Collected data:
* * *
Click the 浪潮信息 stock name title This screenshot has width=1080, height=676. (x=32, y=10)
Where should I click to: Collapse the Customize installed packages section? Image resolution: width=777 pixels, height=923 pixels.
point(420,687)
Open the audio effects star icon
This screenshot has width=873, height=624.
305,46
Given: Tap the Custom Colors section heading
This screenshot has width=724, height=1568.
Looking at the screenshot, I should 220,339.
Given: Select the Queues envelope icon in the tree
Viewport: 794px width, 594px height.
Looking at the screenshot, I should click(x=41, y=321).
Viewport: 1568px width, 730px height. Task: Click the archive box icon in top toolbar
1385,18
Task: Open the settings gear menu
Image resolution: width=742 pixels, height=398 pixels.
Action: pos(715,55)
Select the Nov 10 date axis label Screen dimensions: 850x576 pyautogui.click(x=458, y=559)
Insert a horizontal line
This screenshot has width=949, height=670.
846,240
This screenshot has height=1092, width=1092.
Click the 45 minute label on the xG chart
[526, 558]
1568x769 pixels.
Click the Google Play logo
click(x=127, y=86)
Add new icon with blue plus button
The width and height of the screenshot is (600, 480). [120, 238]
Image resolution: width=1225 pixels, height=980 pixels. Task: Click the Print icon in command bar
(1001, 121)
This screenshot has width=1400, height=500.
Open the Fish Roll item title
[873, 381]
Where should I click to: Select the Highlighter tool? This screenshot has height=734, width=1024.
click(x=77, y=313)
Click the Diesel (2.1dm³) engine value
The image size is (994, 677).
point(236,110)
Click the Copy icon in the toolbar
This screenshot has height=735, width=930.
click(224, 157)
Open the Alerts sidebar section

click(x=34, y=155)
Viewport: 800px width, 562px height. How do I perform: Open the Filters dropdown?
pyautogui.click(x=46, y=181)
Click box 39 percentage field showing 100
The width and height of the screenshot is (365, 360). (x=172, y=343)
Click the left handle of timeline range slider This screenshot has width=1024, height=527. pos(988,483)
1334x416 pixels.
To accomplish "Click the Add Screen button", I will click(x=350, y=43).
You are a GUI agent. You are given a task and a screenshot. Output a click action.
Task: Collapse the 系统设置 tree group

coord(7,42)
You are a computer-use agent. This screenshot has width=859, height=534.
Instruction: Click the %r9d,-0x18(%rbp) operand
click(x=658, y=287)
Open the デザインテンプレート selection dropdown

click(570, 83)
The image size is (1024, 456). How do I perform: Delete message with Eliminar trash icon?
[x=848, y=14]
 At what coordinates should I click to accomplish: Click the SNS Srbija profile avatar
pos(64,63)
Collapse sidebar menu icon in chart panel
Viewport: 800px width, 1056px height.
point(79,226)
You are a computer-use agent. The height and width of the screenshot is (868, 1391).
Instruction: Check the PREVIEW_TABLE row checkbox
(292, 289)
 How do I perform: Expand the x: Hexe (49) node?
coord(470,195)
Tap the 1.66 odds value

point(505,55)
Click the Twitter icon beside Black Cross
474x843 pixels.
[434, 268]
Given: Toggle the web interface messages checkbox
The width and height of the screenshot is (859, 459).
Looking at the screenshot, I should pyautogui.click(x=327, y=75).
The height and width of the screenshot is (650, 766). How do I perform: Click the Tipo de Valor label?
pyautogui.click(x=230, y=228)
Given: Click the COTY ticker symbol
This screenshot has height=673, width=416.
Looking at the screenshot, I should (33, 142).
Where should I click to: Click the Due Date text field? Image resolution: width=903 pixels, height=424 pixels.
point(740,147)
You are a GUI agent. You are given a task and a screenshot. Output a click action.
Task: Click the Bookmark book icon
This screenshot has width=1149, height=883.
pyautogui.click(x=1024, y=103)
* * *
Repeat word for word every line from the start of the entries to the line holding "Given: Tap the Custom Colors section heading", inclusive, and nothing else.

Click the 浪潮信息 stock name title This screenshot has width=1080, height=676. (x=32, y=10)
Where should I click to: Collapse the Customize installed packages section? Image resolution: width=777 pixels, height=923 pixels.
point(420,687)
Open the audio effects star icon
This screenshot has width=873, height=624.
305,46
Given: Tap the Custom Colors section heading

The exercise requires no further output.